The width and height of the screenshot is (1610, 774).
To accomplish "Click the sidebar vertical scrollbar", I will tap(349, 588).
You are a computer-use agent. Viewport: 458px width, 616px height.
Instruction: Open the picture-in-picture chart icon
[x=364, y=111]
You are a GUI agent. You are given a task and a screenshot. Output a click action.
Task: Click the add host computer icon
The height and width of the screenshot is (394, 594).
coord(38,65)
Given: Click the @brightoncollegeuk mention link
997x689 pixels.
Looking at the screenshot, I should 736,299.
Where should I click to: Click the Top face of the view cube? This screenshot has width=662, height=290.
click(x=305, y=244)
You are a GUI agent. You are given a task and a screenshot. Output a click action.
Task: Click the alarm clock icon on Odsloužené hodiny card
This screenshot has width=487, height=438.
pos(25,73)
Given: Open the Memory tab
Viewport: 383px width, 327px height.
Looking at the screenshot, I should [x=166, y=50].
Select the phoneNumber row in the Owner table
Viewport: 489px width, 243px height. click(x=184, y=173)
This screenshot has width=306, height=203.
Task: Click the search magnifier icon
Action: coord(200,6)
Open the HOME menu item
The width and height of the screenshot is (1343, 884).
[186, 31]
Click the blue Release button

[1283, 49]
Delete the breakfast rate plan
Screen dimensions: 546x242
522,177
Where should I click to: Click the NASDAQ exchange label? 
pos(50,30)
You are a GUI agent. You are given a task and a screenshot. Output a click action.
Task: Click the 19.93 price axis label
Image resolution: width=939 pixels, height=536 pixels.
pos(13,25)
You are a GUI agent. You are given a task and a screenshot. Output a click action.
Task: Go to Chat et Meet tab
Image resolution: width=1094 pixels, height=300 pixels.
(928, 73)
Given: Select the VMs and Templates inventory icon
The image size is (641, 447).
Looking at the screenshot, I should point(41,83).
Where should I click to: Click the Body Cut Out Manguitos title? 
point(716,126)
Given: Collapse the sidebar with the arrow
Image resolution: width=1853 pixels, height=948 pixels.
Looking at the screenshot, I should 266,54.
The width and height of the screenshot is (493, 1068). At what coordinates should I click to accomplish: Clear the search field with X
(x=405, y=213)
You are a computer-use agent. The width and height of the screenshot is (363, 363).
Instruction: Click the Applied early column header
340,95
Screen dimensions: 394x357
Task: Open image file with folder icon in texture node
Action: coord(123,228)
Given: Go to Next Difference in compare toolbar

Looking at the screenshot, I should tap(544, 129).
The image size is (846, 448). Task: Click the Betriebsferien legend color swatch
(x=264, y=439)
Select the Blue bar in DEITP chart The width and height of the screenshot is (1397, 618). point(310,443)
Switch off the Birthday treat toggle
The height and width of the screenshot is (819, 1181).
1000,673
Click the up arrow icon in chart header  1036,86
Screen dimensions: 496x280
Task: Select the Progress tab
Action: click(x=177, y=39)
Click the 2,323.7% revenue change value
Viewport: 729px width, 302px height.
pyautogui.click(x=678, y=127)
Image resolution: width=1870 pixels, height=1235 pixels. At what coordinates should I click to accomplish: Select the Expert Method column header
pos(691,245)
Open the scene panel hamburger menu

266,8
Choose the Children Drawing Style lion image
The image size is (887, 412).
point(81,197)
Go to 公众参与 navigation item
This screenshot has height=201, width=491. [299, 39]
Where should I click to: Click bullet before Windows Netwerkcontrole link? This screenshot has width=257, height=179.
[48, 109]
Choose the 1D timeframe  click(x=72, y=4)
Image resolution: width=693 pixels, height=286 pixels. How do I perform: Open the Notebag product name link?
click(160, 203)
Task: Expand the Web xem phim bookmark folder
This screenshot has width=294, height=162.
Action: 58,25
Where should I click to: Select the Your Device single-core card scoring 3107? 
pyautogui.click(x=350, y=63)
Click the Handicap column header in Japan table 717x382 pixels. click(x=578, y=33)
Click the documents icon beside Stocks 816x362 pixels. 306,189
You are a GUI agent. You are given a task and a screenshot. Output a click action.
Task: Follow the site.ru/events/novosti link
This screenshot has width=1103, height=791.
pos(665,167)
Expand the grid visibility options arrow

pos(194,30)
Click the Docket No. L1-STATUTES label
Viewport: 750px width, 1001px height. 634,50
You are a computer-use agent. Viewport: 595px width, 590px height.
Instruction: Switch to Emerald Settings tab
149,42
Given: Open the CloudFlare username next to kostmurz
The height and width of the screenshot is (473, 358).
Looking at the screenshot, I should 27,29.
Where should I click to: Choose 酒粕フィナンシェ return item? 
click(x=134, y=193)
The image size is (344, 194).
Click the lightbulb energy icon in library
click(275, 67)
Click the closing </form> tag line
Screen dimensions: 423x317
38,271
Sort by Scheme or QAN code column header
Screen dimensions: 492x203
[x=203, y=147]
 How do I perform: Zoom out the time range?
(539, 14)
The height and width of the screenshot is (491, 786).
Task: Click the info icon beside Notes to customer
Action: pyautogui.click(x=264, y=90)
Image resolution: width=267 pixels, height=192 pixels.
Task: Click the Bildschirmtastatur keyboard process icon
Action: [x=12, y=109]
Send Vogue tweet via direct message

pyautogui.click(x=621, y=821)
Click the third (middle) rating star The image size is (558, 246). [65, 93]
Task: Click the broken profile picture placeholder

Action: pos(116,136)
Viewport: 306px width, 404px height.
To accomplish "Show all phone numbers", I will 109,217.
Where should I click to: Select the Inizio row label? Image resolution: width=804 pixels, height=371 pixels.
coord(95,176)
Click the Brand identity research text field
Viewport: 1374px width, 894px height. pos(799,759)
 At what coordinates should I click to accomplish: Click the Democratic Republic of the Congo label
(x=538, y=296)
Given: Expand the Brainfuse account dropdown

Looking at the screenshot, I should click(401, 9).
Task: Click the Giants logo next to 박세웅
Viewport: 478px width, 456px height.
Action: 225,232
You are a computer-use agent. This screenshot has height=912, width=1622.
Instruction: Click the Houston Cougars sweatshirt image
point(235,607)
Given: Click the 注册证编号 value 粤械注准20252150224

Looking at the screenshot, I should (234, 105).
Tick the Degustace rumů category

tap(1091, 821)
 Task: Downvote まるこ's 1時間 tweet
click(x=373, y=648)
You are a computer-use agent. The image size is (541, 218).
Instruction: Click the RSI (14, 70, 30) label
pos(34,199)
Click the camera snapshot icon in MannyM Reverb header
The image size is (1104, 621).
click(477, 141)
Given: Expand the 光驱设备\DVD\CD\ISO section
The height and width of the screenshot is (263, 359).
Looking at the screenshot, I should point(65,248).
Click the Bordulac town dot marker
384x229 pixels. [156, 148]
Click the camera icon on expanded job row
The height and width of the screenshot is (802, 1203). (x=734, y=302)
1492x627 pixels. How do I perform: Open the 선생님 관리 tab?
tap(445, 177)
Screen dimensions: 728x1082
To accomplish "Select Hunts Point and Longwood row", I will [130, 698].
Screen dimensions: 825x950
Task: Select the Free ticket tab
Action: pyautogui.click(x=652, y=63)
· · ·
Check each line of the listing above for the string "sidebar", then report only how many lines have it.

2